Geometric-AI Kernels

Fused CuteDSL kernels for the loss functions that dominate post-training workloads: PPO-family policy losses (BNPO, GRPO) and reverse-KL self-distillation.

Each kernel ships a single-launch fused forward + backward path that returns (loss, grad_logprobs) directly. No torch.autograd.Function wrapper, no extra grad_output * dpolicy backward kernel, and no host-side syncs in the hot path.

Background and benchmarks: see the release post.

  • Backend: CUDA (NVIDIA CUTLASS DSL).
  • Min GPU: SM80 (Ampere) - required by nvidia-cutlass-dsl. Tested on H100 (SM90). Should work on SM80 (Ampere), SM86 (RTX 3090, A40), SM89 (RTX 4090, L40S), SM90a (H100 SXM), and SM100 (Blackwell B200/GB200).
  • Min CUDA: 12.8.
  • Dtypes: float32, float16, bfloat16.
  • Dynamic shapes: a single compile handles arbitrary batch size and sequence length, no recompiles when shapes change between calls (common in post-training rollouts).

Kernels

Kernel family Direct (no autograd) Autograd-aware Forward-only
BNPO loss bnpo_loss bnpo_loss_autograd bnpo_loss_fwd
GRPO loss grpo_loss grpo_loss_autograd grpo_loss_fwd
Reverse KL reverse_kl reverse_kl_autograd reverse_kl_fwd

Entry points

Each kernel family exposes three entry points with the same underlying CuteDSL kernel:

  • <name>(...) - fused fwd+bwd, returns (loss, grad) from one @cute.jit dispatch. Lowest-overhead path; the caller chains the gradient into the upstream model with policy_logprobs.backward(grad). Use this in custom training loops where you control gradient flow.
  • <name>_autograd(...) - same kernel, registered via torch.library.custom_op + register_autograd. loss.backward() works and composes with torch.compile(fullgraph=True). There is a noticeable per-call dispatcher overhead vs. the direct path.
  • <name>_fwd(...) - forward-only, returns scalar loss and skips the gradient buffer entirely. Use for inference / validation / reward-model scoring.

Loading the kernels

pip install apache-tvm-ffi nvidia-cutlass-dsl
from kernels import get_kernel

km = get_kernel("Geometric-AI/geometric-ai-kernels", version=0)

BNPO Loss

Batch-Normalized Policy Optimization sums per-token policy and KL terms across the entire batch and divides by the global valid-token count:

loss = ((per_token_loss + β·kl) · mask).sum() / max(mask.sum(), 1)

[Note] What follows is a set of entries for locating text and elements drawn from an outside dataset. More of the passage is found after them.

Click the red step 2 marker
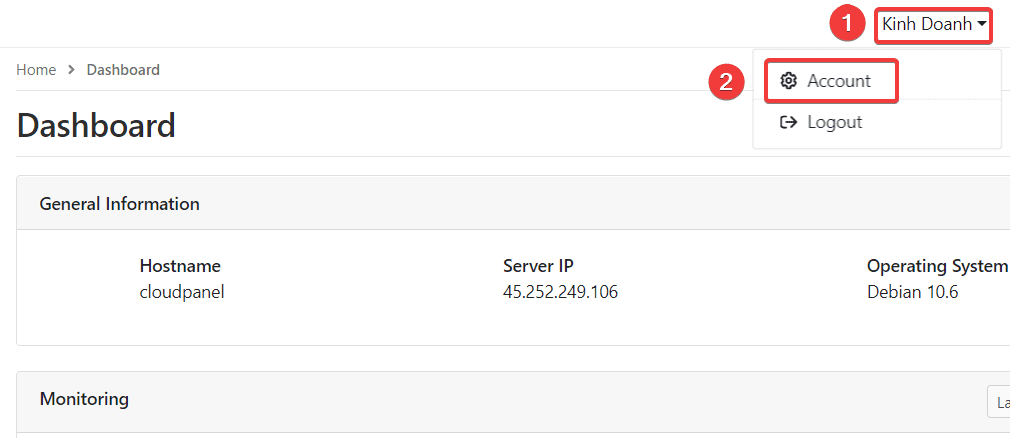The width and height of the screenshot is (1010, 438). pos(726,82)
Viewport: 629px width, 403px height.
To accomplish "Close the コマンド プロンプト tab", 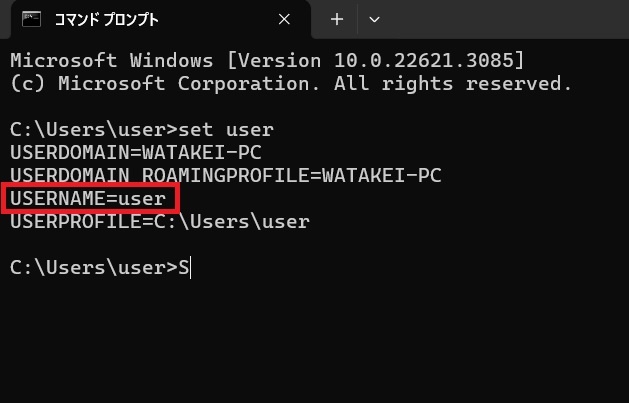I will [x=284, y=19].
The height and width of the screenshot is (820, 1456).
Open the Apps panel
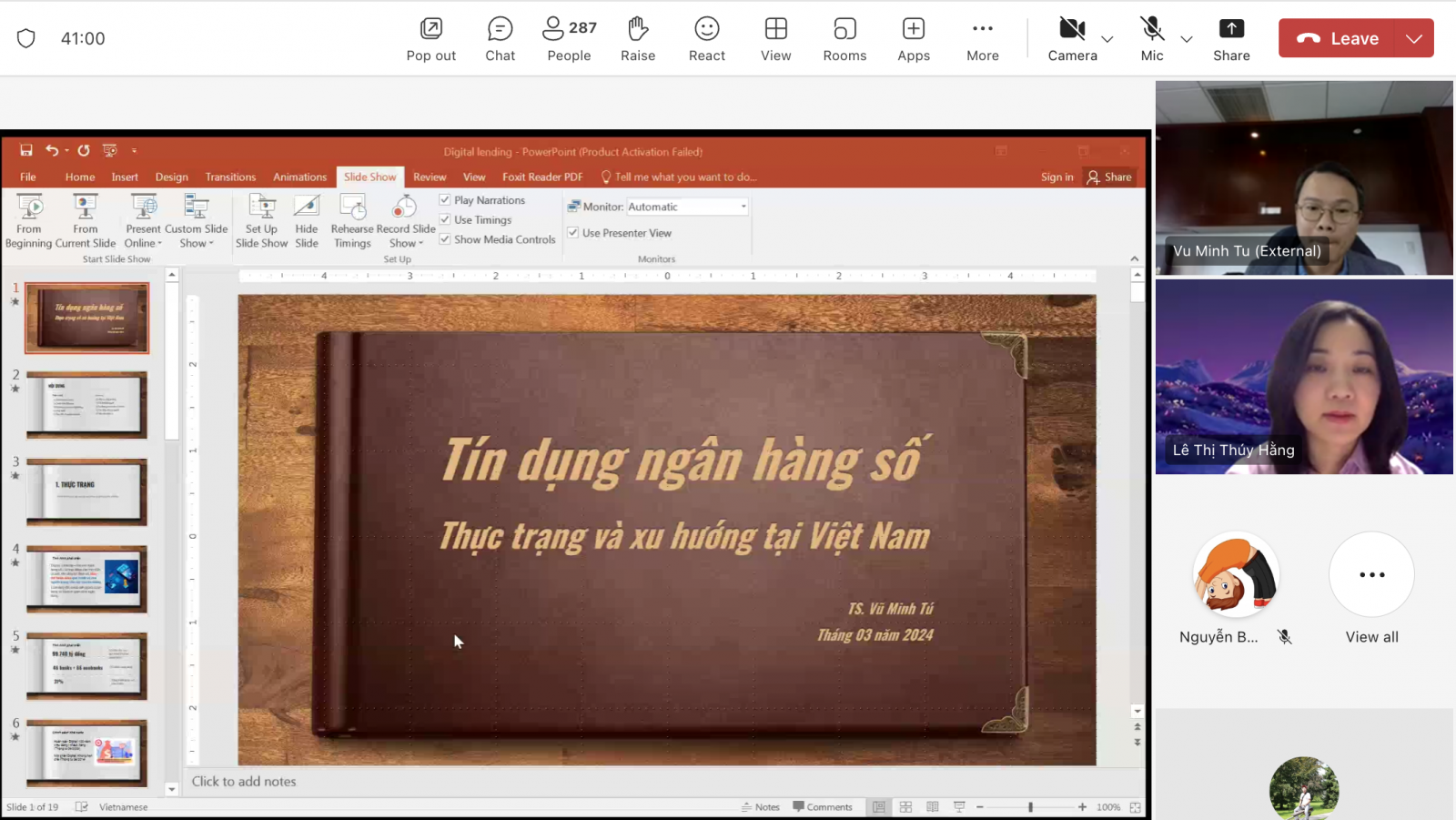914,39
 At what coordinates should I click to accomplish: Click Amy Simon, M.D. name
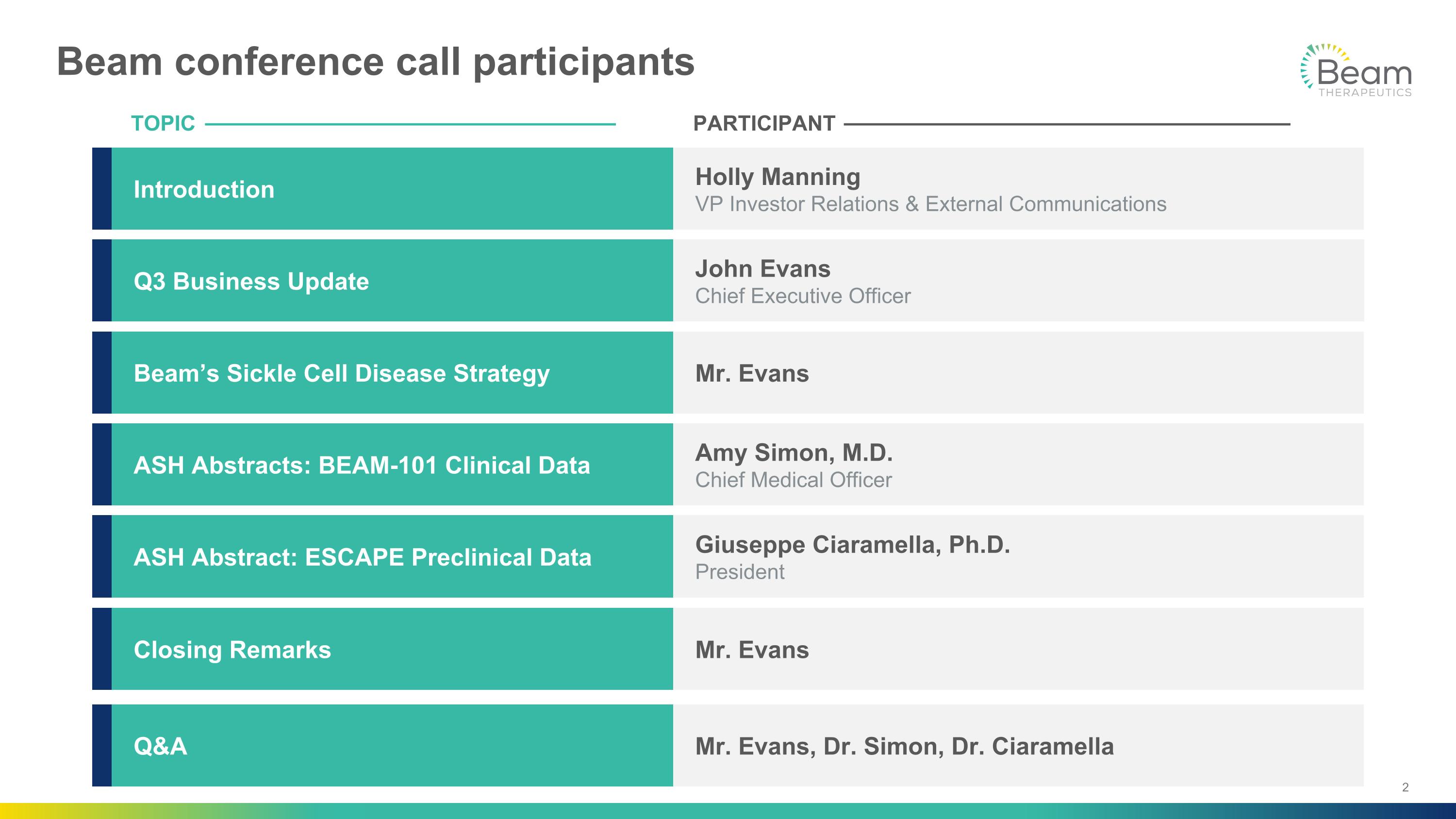tap(794, 453)
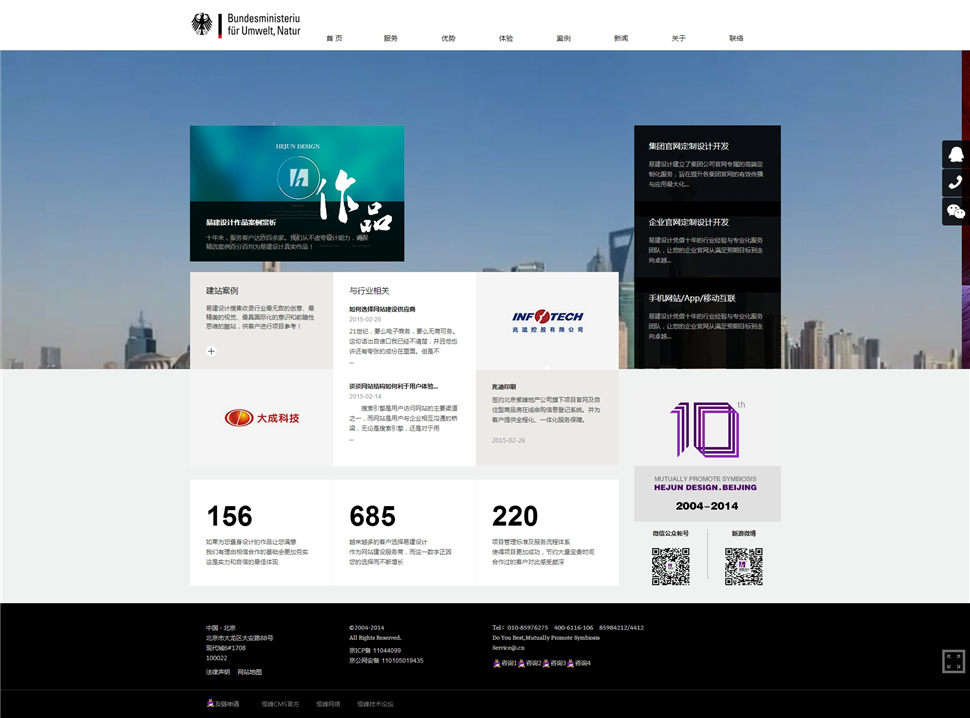Open the WeChat icon on right sidebar

pyautogui.click(x=955, y=211)
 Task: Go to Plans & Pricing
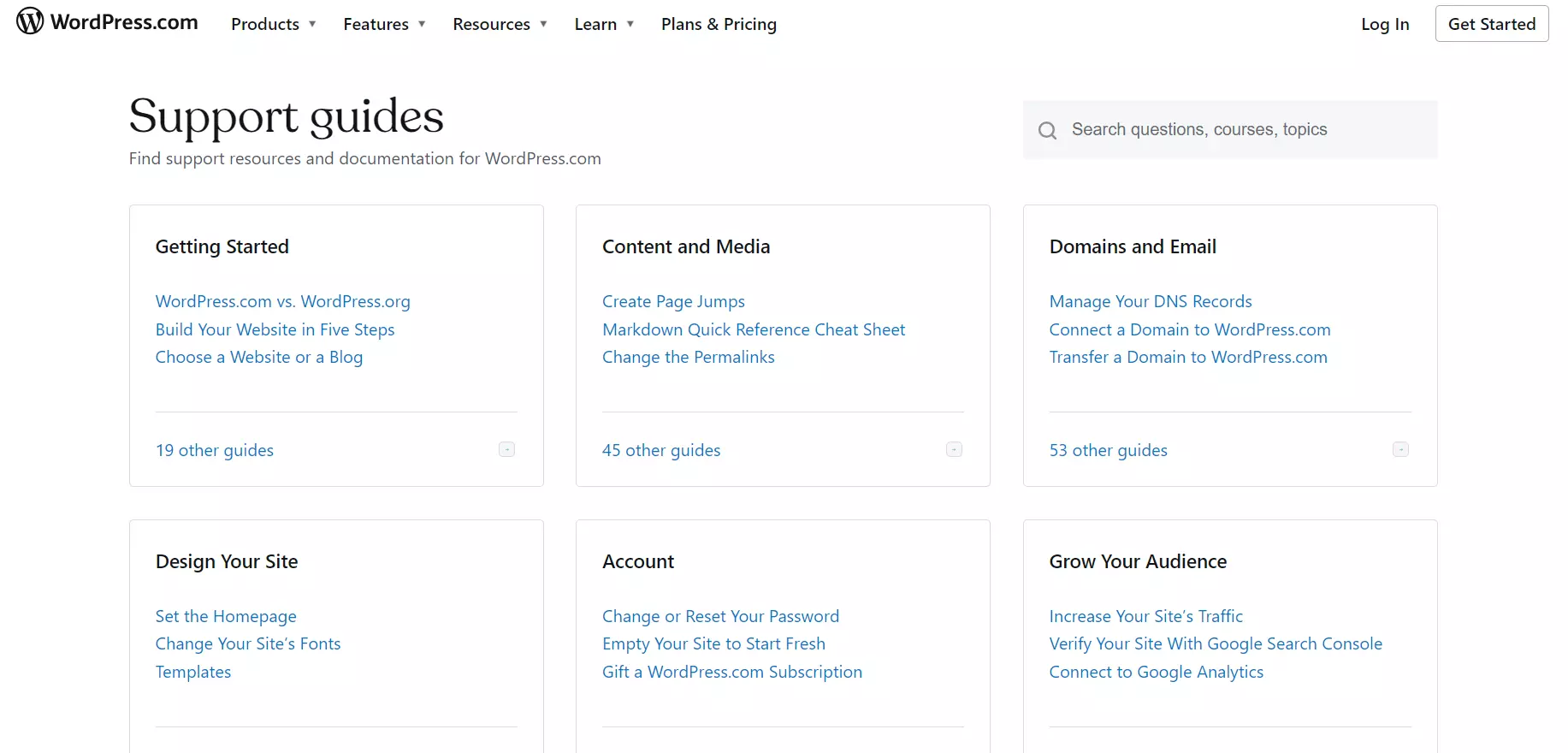pyautogui.click(x=719, y=24)
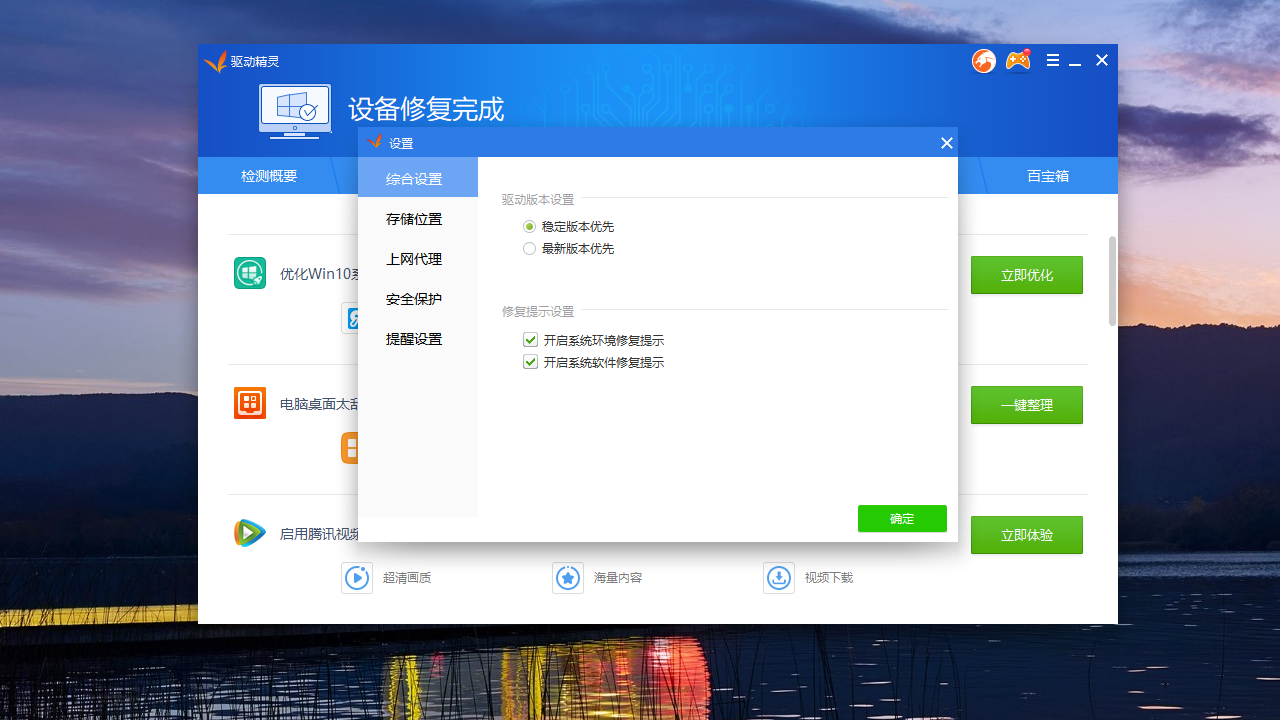Open the game center with notification badge
Image resolution: width=1280 pixels, height=720 pixels.
1018,60
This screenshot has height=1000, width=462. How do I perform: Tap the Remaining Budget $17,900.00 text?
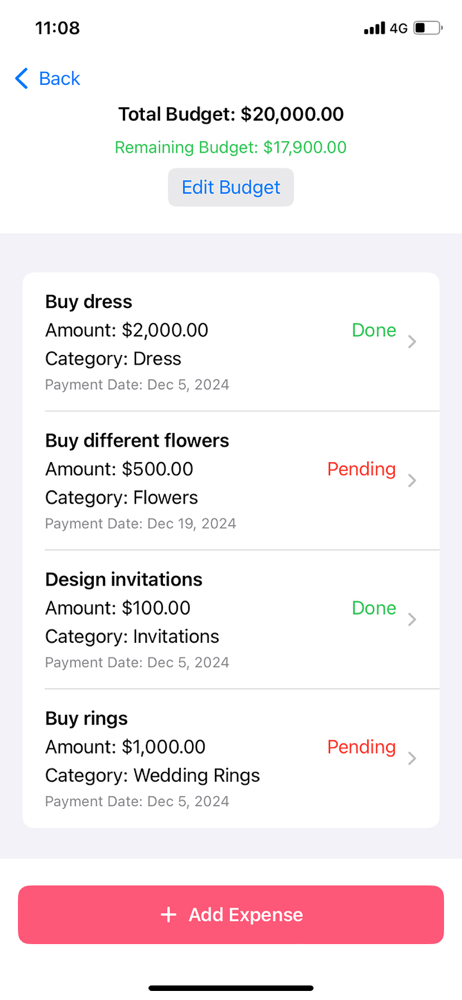pos(231,148)
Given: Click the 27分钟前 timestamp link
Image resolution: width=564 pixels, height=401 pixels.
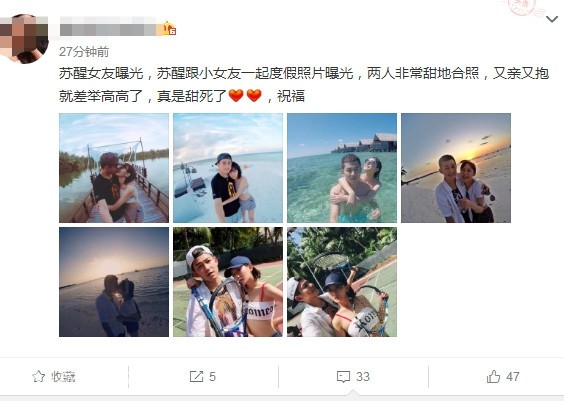Looking at the screenshot, I should click(84, 52).
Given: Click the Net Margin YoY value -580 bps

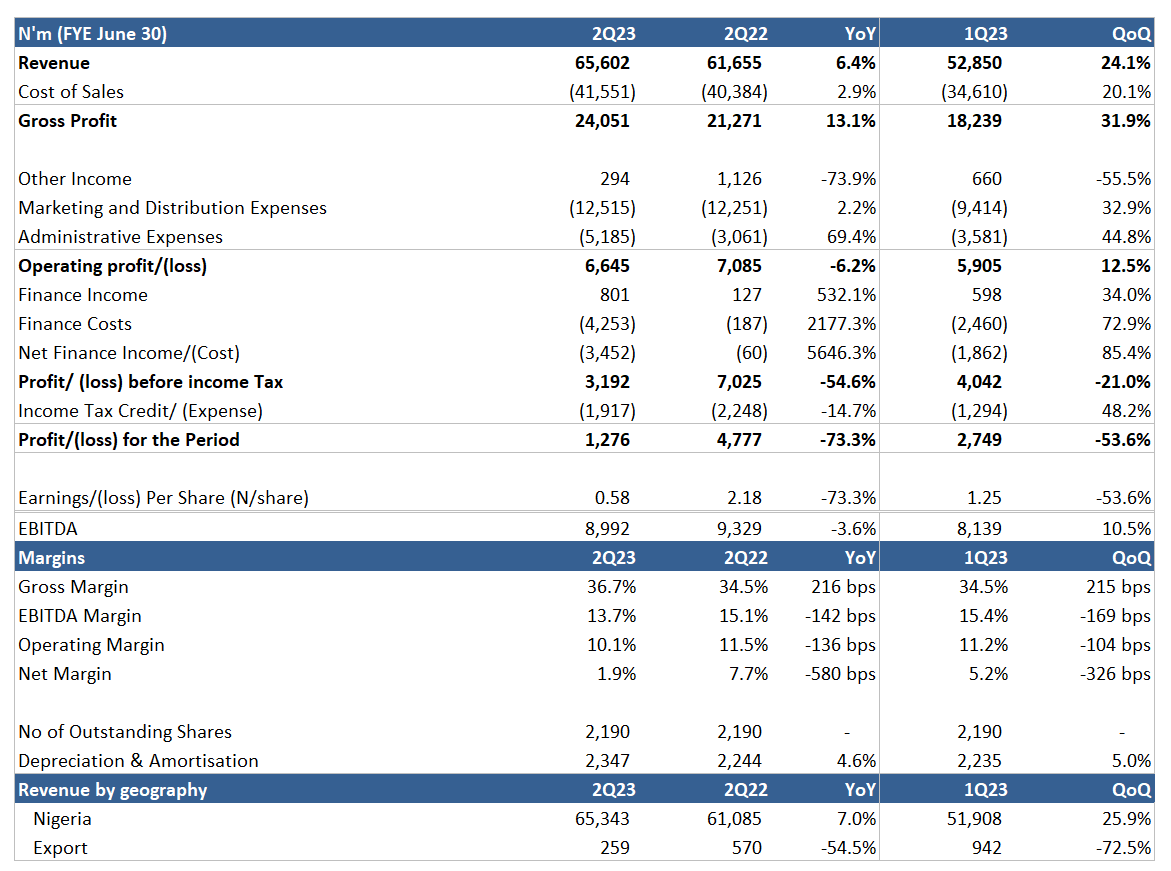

where per_token_loss is the PPO-clipped ratio loss:

ratio      = exp(policy_logprobs - old_policy_logprobs)
clipped    = clip(ratio, 1−ε, 1+ε_high)
per_token  = −advantages · min(ratio, clipped)
kl         = exp(ref_logprobs − policy_logprobs) − (ref_logprobs − policy_logprobs) − 1

The global denominator is computed entirely on-GPU via cross-CTA atomics - no host-side mask.sum() sync. When beta=0 the KL branch is dead-coded at compile time.

Inputs:

  • policy_logprobs, old_policy_logprobs, ref_logprobs: (bs, seq_len), fp32/fp16/bf16
  • advantages: (bs,)
  • completions_mask: (bs, seq_len), bool or int8

Returns: (loss, grad_policy_logprobs) from bnpo_loss; scalar loss from bnpo_loss_fwd.

import torch
from kernels import get_kernel

km = get_kernel("Geometric-AI/geometric-ai-kernels", version=0)
device = torch.device("cuda")

bs, seq_len = 16, 1024
policy_logprobs     = torch.randn(bs, seq_len, dtype=torch.bfloat16, device=device, requires_grad=True)
old_policy_logprobs = torch.randn(bs, seq_len, dtype=torch.bfloat16, device=device)
ref_logprobs        = torch.randn(bs, seq_len, dtype=torch.bfloat16, device=device)
advantages          = torch.randn(bs, dtype=torch.bfloat16, device=device)
completions_mask    = (torch.rand(bs, seq_len, device=device) > 0.2).to(torch.int8)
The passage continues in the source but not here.